### Your objective
Set out exactly every line of the entries below, starting at the line that holds "You are a computer-use" and stopping after the line that holds "Instruction: Click yellow".

### Data provided

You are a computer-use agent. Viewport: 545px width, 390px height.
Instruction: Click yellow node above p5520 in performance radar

---

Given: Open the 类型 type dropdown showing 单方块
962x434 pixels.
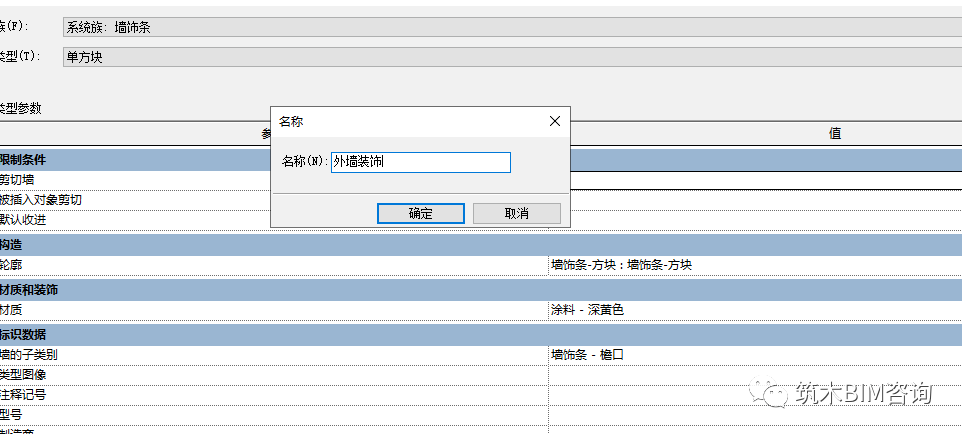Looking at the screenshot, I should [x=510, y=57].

### Task response
You are a computer-use agent. Viewport: 545px width, 390px height.
Instruction: Click yellow node above p5520 in performance radar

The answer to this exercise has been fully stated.